从诱导时间对rhSOD表达的影响结果可知，使用A培养基选择表达时间2~4 h较为适合，使用B培养基选择表达时间3~5 h较为适合。随诱导表达时间的延长，目的蛋白表达量减少，其原因可能是部分菌体发生自溶，也可能是诱导产生的包含体在菌体蛋白酶长时间的作用下发生了降解。对于一些易被水解的抗生素，添加抗生素造成的选择压力只能维持一定的时间[7]。在培养过程中Amp易分解失效，若没有足够剂量的抗生素，基因工程菌的重组质粒很容易丢失。不带质粒的宿主菌在低抗生素或无抗生素的环境下大量生长，携带质粒的重组菌和不含质粒的宿主菌混合生长，目的蛋白表达量必然会下降。补加小剂量的Amp后维持了培养基中Amp浓度，有效抑制了质粒丢失，有利于重组菌目的蛋白的高表达。大肠杆菌的生长代谢过程需要氧气的参与，般而言，溶解氧浓度对菌体的生长和产物生成的影响很大，溶解氧的浓度过高或过低都会影响细菌的代谢[8]。然而我们构建的rhSOD工程菌对通气量却不敏感，这非常有利于放大培养和今后的规模化生产。

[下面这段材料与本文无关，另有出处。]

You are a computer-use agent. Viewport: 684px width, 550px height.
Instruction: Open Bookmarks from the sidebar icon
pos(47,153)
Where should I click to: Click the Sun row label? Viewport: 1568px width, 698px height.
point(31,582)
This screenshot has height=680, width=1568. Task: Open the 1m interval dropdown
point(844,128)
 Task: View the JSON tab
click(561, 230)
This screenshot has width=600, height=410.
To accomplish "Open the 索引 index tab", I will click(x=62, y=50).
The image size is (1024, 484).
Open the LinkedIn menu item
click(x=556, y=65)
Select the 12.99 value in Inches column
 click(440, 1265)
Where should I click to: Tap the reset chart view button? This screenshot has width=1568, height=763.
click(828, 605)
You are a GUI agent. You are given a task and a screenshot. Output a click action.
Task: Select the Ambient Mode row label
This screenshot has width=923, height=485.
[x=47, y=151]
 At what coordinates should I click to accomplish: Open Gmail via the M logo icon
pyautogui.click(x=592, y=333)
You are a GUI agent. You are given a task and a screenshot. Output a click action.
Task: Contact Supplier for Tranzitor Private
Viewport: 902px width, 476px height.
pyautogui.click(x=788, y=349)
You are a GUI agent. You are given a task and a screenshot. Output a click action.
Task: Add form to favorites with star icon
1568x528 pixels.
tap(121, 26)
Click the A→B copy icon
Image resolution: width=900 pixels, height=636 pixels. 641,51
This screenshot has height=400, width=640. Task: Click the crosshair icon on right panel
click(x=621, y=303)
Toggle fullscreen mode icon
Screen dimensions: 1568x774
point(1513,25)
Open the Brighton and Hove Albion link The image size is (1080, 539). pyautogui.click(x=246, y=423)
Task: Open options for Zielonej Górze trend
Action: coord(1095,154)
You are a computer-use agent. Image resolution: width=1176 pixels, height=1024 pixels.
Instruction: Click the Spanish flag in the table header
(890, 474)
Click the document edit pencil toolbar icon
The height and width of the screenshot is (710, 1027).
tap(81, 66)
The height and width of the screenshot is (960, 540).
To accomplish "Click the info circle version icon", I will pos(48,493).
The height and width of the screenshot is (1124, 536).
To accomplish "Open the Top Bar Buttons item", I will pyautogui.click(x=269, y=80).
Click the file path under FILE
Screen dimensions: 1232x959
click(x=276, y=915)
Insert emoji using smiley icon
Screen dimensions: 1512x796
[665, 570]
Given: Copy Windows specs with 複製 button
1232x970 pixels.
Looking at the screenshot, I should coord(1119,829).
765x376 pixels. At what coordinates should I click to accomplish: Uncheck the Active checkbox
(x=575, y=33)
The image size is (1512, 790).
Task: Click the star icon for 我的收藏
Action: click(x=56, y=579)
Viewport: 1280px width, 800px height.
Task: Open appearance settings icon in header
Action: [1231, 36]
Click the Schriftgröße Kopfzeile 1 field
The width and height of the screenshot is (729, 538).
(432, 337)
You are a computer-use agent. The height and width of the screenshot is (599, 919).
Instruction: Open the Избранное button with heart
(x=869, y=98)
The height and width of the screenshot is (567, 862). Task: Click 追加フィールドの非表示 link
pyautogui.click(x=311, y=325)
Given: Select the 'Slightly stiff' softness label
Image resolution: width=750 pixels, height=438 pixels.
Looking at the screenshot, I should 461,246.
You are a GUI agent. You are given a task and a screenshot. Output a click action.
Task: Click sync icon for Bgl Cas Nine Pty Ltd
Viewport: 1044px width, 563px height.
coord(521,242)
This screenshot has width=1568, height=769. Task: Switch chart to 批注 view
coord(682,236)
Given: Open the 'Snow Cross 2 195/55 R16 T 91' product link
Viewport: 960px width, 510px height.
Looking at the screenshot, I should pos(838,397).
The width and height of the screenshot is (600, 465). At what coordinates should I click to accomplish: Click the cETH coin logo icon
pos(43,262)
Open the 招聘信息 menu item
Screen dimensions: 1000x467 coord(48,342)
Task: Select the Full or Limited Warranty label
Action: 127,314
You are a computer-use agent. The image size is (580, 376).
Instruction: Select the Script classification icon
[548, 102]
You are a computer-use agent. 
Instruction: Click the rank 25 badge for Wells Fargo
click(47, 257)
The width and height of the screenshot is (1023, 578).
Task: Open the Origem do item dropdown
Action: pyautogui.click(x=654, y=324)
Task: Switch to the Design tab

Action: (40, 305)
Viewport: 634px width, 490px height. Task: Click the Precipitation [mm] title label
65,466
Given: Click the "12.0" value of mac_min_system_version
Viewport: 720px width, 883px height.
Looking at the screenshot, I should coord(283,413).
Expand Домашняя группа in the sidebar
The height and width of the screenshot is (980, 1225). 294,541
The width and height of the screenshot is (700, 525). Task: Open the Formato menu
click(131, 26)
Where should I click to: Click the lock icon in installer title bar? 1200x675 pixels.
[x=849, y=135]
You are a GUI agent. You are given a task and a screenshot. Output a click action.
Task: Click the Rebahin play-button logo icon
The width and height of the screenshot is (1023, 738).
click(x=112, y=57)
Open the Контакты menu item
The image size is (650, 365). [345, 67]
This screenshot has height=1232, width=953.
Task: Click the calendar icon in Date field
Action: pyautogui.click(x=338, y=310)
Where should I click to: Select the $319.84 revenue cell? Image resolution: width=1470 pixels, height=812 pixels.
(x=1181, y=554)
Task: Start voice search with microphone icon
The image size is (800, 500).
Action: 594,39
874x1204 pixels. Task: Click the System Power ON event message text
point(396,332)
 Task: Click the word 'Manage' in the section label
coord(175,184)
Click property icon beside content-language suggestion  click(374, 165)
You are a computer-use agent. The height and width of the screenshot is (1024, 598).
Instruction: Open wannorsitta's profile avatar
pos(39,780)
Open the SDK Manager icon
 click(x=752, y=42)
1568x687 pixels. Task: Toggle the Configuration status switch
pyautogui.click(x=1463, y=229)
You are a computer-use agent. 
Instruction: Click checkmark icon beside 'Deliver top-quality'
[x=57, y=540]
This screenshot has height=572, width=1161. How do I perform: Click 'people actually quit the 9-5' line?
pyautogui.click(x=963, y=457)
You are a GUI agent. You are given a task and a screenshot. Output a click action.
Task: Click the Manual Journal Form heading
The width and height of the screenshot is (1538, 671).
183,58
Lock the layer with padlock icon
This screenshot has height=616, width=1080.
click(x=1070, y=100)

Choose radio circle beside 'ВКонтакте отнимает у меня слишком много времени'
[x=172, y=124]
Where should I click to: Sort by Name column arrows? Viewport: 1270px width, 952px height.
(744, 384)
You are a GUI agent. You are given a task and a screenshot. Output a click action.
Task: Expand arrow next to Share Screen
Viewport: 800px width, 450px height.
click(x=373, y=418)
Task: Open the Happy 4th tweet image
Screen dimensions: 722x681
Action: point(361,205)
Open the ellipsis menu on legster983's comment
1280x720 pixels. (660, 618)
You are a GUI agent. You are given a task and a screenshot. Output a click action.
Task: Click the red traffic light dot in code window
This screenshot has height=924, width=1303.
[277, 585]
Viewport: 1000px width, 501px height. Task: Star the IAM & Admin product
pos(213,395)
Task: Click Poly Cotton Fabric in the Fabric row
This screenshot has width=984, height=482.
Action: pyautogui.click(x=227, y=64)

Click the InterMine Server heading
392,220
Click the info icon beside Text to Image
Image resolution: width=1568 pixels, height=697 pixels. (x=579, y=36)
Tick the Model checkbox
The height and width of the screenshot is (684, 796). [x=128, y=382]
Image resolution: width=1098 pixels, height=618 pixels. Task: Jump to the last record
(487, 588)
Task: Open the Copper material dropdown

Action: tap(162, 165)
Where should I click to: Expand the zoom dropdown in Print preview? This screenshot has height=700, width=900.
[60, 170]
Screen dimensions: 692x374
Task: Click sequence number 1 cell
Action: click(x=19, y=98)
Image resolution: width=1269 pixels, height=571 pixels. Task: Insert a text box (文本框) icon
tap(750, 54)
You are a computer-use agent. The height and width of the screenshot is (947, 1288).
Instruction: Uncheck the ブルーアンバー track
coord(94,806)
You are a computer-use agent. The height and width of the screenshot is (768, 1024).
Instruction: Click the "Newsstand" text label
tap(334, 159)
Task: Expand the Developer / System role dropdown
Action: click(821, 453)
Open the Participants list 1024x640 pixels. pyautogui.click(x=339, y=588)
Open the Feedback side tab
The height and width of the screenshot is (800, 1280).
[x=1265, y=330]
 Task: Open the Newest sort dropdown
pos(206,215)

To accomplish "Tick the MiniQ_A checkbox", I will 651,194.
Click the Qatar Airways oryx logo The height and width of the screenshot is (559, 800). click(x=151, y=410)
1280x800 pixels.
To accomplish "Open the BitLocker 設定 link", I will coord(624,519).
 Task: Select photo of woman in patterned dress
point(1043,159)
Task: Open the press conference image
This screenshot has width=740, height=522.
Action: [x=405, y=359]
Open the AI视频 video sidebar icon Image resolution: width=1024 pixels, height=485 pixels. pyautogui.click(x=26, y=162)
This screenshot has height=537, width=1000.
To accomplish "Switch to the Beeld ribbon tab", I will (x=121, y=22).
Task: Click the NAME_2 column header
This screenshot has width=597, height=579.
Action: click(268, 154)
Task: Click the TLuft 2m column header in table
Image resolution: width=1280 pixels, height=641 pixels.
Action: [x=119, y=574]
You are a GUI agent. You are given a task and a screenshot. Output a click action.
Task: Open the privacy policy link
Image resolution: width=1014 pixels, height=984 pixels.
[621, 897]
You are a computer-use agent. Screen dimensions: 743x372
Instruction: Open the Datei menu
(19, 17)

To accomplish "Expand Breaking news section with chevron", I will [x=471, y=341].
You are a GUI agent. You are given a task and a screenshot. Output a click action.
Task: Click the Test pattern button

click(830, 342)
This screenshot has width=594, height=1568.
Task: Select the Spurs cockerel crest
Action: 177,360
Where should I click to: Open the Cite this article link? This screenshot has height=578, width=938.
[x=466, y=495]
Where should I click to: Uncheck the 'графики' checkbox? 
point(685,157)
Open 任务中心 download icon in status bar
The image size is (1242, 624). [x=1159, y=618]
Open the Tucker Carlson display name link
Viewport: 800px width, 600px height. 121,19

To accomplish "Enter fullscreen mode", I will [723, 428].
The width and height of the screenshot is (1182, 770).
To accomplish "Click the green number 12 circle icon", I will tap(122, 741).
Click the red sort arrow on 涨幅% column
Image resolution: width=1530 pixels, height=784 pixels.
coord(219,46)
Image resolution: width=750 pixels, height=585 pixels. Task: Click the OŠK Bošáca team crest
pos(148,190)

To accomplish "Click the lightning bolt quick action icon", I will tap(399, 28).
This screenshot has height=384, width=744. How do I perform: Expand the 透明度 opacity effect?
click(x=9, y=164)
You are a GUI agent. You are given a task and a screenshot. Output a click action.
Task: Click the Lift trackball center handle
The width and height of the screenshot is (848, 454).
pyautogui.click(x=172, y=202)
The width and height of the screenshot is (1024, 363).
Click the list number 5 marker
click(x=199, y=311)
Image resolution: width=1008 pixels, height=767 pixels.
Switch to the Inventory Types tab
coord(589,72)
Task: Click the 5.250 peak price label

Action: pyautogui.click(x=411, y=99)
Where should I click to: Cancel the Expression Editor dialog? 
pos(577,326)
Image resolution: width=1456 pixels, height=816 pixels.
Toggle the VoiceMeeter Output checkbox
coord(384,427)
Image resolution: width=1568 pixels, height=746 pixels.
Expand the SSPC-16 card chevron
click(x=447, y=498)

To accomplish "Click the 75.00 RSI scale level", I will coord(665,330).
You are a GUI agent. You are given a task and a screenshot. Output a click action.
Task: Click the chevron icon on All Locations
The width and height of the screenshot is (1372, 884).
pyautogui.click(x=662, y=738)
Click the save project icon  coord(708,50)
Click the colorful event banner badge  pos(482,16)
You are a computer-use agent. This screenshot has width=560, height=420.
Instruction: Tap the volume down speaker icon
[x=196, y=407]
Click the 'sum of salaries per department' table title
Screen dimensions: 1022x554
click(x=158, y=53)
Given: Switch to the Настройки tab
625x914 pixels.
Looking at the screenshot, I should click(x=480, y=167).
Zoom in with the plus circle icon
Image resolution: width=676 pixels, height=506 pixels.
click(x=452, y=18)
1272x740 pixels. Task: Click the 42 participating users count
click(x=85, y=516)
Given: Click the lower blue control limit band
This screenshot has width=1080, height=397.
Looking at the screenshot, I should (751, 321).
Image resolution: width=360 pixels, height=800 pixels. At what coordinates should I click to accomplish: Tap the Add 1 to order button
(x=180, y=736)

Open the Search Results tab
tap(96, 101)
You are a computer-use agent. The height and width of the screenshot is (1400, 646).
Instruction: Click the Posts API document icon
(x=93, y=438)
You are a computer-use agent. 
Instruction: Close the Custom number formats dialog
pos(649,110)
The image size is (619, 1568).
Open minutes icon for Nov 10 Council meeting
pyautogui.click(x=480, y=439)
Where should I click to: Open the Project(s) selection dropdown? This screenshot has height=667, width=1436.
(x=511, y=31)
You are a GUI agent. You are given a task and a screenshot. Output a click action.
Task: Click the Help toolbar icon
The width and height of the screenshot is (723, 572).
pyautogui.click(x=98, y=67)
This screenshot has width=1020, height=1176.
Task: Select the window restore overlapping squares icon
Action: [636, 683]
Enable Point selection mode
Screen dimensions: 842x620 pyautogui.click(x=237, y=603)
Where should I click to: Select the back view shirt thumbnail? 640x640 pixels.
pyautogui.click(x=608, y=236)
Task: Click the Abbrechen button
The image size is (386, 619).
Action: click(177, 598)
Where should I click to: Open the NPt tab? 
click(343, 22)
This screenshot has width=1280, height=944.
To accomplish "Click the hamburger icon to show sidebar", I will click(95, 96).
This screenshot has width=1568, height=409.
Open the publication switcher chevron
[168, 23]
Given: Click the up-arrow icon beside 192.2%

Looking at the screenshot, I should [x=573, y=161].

使用国产的酵母膏和蛋白胨配制培养基时，往往溶解度较差，培养基浑浊不澄清，有时还会出现絮状沉淀，使得培养基的营养成分降低，质量远不及研究初期阶段所使用的进口酵母粉和胰蛋白胨。培养基营养成分的差异会使基因工程菌的生长受到影响，进而导致目的蛋白表达量有所不同。然而进口酵母粉和胰蛋白胨相对于国产材料价格昂贵，在后期大规模发酵生产时使用进口产品成本太高因此我们想到能否通过培养条件的优化来实现使用国产材料配制培养基而获得与进口培养基一样的目的蛋白表达量。本研究中我们对利用国产LB培养基发酵培养rhSOD工程菌的最适条件进行了探索。结果显示，使用国产LB培养基，当采用3%~5%的接种量，菌体密度A600在0.38~0.63之间，升温诱导表达前补加Amp使其终浓度为200μg/ml，于42~44℃诱导3~5 hrhSOD的表达量可达到30%左右，与使用进口LB培养基的结果相当。这表明对于发酵培养rhSOD工程菌言，廉价的国产酵母浸出汁和蛋白胨完全可以替代昂贵的进口产品，而国产LB培养基的成本只有进口LB培养基成本的1/7。本研究结果为rhSOD进一步规模化生产降低发酵成本提供了实验依据。